Textausschnitt:
· · · ·
Die Dichtungen der Kolben sind auf mehr als 40.000 Stunden ausgelegt, das ist ausgereifte und millionenfach bewährte Industrietechnik. So ist der Druckluftspeicher in Georg Tränkls Werkstatt außerordentlich robust und langlebig. Bei regelmäßiger Wartung ist die Lebensdauer unbegrenzt.

Starker Partner gesucht

Bisher haben die Entwickler das Projekt mit eigenem Geld finanziert. Ein Jahr Arbeit liegt hinter ihnen. „Der nächste Schritt geht nur mit einem Partner, der mit uns den Speicher zur Serienreife optimiert und weiterentwickelt“, gibt Walter Holzer einen Ausblick. Die ökonomischen Aussichten sind vielversprechend:

Die Elektromobilität wird den Speicherbedarf für Ökostrom enorm erhöhen. Hinzu kommt die Stromversorgung von ausschließlich elektrisch versorgten Gebäuden in der sonnenarmen Zeit. Wer diese Probleme mit Lithiumbatterien lösen will, kauft sein E-Auto faktisch zweimal.

Drei bis vier Cent je Kilowattstunde

Der Druckluftspeicher bietet eine mehr als wirtschaftliche Alternative. Zwar hat er im Roundtrip von der Kilowattstunde einzuspeicherndem Sonnenstrom bis zur Kilowattstunde ausgespeichertem Druckluftstrom nur einen rein elektrischen Wirkungsgrad von 35 bis 45 Prozent. Doch er erlaubt sehr geringe Kosten, nur drei bis vier Cent je gespeicherter Kilowattstunde.

Was Techniker gern übersehen: Wirkungsgrade lösen sich in den Kosten auf. Mit drei bis vier Cent je Kilowattstunde wäre der Druckluftspeicher jedem anderen Stromspeicher deutlich überlegen. Kombiniert mit zehn Cent für die Solarstromerzeugung, wären 14 Cent möglich.
· · · ·
Gespeicherte Daten:

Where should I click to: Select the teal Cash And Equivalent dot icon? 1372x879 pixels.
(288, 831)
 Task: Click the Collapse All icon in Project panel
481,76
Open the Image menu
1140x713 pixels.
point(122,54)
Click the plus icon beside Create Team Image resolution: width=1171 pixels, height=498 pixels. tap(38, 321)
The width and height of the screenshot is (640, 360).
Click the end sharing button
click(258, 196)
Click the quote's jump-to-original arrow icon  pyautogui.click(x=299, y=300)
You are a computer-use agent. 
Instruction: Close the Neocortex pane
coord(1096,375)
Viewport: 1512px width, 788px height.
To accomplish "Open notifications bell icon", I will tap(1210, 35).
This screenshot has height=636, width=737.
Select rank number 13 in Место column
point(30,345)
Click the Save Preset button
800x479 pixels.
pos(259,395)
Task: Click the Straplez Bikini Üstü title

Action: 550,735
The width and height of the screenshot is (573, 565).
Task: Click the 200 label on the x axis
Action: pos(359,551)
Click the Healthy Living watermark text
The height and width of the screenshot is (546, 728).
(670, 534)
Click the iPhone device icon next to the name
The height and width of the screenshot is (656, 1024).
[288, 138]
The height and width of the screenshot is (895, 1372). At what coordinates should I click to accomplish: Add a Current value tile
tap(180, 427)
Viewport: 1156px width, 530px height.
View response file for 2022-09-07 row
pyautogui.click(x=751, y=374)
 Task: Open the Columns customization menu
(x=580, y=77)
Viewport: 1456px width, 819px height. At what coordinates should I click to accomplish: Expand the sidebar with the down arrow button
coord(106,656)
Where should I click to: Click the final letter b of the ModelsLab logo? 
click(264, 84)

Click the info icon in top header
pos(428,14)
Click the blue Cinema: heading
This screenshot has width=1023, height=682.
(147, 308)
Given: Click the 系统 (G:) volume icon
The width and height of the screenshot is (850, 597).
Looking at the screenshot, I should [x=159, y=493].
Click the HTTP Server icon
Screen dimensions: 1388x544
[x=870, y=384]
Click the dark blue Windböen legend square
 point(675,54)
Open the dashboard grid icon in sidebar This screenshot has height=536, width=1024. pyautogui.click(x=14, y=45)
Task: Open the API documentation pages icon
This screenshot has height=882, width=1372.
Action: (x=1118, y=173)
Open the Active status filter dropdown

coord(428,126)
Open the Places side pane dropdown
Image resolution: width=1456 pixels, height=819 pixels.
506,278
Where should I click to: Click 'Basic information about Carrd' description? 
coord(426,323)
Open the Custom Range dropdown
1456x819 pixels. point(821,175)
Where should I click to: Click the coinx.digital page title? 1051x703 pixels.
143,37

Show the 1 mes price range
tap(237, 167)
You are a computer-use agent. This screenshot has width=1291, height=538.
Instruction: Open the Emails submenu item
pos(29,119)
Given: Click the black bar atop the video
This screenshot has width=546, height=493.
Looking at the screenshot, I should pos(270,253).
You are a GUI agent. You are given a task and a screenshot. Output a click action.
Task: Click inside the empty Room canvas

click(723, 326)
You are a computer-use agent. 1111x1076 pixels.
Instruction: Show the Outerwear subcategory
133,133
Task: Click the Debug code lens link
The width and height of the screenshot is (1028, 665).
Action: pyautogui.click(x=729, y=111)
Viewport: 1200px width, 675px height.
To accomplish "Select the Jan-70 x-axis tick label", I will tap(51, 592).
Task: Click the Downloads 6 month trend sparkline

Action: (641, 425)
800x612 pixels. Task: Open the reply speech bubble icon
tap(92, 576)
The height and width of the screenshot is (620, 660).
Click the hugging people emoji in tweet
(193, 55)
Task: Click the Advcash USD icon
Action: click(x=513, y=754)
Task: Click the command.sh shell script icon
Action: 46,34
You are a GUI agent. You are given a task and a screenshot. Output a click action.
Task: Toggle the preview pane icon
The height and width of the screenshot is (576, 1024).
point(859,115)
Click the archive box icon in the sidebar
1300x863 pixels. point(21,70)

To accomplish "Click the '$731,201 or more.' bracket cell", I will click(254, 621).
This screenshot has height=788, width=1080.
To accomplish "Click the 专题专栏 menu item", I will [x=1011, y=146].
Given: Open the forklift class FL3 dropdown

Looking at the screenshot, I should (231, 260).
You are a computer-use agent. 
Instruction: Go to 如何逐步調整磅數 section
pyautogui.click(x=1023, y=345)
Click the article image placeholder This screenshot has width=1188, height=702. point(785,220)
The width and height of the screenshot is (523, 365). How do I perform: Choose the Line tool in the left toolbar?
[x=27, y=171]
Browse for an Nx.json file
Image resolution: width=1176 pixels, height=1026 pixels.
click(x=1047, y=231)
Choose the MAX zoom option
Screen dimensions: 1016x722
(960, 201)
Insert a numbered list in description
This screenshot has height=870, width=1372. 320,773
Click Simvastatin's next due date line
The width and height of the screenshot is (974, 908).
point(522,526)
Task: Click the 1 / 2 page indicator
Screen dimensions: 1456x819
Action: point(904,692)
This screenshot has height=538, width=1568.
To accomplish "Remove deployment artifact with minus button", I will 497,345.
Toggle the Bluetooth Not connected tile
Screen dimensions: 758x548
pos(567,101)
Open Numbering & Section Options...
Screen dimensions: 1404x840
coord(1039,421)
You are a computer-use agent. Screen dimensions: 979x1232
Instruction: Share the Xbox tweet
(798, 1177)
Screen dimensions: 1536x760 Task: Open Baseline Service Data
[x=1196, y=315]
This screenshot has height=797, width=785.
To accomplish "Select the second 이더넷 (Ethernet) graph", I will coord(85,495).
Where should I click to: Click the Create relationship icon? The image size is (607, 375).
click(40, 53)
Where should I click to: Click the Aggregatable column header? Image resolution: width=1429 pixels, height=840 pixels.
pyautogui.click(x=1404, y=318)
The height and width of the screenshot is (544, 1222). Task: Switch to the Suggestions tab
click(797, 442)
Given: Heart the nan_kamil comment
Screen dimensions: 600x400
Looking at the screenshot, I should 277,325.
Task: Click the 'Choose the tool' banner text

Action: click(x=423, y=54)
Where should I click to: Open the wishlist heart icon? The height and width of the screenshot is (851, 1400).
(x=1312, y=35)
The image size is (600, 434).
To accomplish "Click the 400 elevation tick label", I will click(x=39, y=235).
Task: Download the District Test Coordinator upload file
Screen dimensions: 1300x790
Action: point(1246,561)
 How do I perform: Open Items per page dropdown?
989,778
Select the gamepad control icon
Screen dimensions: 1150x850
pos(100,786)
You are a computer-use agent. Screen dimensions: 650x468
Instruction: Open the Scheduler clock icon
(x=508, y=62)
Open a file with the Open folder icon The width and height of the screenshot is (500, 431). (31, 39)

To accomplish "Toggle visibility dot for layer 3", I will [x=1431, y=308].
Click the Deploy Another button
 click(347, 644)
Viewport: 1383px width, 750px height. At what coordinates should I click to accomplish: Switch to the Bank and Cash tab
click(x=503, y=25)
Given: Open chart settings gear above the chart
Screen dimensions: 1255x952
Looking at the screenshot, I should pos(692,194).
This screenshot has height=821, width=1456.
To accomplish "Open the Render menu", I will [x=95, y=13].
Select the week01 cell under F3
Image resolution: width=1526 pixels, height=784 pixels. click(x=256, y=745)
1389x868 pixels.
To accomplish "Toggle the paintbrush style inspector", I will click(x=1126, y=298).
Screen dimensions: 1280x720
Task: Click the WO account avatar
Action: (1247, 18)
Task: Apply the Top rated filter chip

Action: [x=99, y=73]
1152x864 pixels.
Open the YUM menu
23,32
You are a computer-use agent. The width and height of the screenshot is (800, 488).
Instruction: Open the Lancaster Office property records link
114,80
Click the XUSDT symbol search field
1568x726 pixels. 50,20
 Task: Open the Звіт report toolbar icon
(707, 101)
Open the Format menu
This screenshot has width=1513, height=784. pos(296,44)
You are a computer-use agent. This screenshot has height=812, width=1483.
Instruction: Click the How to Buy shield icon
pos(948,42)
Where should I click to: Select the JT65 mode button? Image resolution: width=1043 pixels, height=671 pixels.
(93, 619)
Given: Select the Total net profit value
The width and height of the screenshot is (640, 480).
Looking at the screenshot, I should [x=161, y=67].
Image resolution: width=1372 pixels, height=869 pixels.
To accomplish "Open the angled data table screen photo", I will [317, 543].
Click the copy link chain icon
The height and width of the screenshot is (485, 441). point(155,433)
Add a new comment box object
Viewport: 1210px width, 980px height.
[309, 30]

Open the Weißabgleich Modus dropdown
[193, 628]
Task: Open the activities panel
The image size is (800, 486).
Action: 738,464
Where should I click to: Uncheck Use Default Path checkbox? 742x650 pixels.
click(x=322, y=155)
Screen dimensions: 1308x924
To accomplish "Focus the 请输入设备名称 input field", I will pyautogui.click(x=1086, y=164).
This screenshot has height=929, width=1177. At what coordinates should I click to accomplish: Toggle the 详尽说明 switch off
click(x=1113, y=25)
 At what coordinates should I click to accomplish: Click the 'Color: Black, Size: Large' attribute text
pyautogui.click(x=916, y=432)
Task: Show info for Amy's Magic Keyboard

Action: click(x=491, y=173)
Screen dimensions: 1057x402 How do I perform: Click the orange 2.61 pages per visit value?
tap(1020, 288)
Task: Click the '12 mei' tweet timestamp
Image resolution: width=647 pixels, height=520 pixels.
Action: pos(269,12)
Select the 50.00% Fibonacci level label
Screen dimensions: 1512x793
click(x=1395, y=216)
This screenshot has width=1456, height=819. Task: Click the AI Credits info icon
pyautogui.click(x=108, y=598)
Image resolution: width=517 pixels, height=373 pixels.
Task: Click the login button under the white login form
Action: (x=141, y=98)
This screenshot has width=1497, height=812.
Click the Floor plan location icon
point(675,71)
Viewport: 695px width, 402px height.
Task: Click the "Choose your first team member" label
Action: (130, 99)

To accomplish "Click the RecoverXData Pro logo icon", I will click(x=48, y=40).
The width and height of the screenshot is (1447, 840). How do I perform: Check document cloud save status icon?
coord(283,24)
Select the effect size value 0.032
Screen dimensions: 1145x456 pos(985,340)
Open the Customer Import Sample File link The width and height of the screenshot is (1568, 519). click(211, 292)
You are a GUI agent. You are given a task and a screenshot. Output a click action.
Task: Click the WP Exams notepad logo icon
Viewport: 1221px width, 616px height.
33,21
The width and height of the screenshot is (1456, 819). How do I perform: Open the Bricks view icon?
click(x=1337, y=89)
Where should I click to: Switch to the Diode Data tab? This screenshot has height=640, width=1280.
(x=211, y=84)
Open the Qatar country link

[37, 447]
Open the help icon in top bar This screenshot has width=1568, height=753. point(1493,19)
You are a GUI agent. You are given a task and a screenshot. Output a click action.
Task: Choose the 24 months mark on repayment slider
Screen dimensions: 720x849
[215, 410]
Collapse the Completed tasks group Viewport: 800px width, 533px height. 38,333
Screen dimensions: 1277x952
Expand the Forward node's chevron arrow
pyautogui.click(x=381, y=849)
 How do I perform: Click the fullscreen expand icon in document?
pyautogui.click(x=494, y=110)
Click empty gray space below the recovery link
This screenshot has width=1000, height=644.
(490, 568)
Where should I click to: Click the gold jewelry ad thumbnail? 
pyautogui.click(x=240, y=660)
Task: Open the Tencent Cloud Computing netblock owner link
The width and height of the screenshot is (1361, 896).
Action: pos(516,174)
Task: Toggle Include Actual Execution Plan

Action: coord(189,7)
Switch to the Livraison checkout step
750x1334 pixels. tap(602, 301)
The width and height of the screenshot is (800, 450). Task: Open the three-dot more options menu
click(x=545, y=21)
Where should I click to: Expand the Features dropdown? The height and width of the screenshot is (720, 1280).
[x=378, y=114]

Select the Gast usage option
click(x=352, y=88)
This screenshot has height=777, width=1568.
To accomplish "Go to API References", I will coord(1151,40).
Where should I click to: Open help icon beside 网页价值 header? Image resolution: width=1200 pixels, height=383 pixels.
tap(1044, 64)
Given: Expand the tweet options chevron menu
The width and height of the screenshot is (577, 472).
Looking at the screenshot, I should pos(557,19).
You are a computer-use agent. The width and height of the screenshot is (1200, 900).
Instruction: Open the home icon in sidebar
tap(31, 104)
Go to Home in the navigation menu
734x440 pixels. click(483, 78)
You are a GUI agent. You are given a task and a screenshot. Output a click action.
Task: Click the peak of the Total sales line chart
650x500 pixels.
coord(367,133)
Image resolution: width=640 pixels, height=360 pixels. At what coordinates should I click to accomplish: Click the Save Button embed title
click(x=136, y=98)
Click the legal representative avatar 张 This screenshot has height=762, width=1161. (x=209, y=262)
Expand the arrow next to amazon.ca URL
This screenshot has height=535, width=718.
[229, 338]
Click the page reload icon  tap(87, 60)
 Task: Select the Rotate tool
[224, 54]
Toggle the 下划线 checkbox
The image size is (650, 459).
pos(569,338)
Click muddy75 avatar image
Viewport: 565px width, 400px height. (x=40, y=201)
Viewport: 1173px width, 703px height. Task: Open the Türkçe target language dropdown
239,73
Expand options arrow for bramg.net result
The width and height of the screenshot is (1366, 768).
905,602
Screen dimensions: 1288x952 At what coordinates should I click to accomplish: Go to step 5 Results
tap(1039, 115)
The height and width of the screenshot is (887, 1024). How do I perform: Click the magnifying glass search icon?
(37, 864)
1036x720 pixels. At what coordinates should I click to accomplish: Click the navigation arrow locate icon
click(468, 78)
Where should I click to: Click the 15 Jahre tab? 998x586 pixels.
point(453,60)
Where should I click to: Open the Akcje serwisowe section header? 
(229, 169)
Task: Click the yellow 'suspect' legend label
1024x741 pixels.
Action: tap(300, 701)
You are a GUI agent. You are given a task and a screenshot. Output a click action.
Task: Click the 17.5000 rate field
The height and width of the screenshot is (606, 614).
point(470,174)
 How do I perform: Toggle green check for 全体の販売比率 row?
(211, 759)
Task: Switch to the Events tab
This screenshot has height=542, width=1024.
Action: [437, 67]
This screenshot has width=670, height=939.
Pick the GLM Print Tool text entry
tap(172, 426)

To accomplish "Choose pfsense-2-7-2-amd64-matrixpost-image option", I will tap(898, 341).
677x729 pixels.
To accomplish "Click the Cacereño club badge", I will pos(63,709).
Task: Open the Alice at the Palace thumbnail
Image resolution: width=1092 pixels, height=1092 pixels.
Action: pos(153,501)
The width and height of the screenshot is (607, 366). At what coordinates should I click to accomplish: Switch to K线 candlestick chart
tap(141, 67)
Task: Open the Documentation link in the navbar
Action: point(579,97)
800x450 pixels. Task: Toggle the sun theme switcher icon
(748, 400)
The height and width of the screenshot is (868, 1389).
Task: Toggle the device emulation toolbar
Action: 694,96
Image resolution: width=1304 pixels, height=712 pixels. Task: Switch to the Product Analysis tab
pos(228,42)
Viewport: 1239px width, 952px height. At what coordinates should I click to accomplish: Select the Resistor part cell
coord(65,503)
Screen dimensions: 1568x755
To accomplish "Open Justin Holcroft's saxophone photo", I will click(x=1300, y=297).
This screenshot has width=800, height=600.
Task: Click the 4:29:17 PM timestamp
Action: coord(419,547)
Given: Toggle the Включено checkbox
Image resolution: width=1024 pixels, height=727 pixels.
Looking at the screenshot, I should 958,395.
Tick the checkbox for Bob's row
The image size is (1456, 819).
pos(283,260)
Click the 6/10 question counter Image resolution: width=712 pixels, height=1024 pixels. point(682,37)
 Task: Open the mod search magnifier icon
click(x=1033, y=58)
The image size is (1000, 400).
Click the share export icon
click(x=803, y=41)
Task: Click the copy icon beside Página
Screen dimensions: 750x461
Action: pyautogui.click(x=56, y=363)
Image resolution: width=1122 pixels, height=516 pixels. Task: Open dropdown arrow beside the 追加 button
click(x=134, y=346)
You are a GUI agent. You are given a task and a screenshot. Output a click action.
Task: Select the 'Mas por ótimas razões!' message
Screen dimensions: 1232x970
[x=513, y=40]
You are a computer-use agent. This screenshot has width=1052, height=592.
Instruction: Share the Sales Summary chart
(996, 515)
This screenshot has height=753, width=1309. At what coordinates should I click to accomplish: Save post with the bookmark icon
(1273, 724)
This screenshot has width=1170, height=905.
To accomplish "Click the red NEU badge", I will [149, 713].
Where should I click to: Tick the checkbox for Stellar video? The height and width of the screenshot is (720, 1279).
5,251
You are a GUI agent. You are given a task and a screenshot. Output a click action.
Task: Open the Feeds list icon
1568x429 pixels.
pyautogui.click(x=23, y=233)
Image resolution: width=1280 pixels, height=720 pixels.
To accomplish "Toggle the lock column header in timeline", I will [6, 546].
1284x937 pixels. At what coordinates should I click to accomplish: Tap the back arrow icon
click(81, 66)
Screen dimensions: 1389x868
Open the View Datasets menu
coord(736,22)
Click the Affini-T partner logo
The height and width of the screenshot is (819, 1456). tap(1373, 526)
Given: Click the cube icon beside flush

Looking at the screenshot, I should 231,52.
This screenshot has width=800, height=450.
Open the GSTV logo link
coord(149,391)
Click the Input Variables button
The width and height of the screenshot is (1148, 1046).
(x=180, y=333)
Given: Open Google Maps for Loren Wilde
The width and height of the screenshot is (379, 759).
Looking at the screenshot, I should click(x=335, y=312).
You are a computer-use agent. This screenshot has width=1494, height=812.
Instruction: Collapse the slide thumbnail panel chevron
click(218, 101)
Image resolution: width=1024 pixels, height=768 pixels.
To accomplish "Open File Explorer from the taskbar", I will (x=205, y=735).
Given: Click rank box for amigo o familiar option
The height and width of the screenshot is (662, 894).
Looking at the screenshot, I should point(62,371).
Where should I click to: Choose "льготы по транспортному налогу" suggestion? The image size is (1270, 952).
· · · ·
Aufgaben:
A - Gib aus dem Text über den Druckluftspeicher die Stelle zwischen "Die Elektromobilität wird" und "E-Auto faktisch zweimal." einschließlich wortgetreu wieder.
B - Beantworte anhand des Textes über den Druckluftspeicher:
(i) Auf wie viele Stunden sind die Dichtungen der Kolben ausgelegt?
(ii) Womit haben die Entwickler das Projekt bisher finanziert?
(iii) Welchen rein elektrischen Wirkungsgrad hat der Speicher im Roundtrip?
C - Knüpfe an den letzten Satz des Textes über den Druckluftspeicher an und schreibe ihn weiter.

Gegebene Antworten:
A -
Die Elektromobilität wird den Speicherbedarf für Ökostrom enorm erhöhen. Hinzu kommt die Stromversorgung von ausschließlich elektrisch versorgten Gebäuden in der sonnenarmen Zeit. Wer diese Probleme mit Lithiumbatterien lösen will, kauft sein E-Auto faktisch zweimal.

B -
(i) Auf mehr als 40.000 Stunden.
(ii) Mit eigenem Geld.
(iii) 35 bis 45 Prozent.

C -
Das liegt unterhalb des üblichen Stromtarifs für kleinere und mittlere Gewerbebetriebe – mit ganzjähriger Verfügbarkeit.

Hinzu kommt, dass der Druckluftspeicher im laufenden Betrieb einerseits Wärme (beim Ladevorgang) und andererseits Kälte (beim Entladevorgang) bereitstellen kann, etwa in Form von Warmwasser oder in Anwendungen mit Kühlaggregaten. Dadurch wird der Systemwirkungsgrad dieses Speichers sogar erheblich steigen.

Sehr charmant ist die Vorstellung, solche Speicher in Firmen einzusetzen, die ohnehin mit Druckluft arbeiten.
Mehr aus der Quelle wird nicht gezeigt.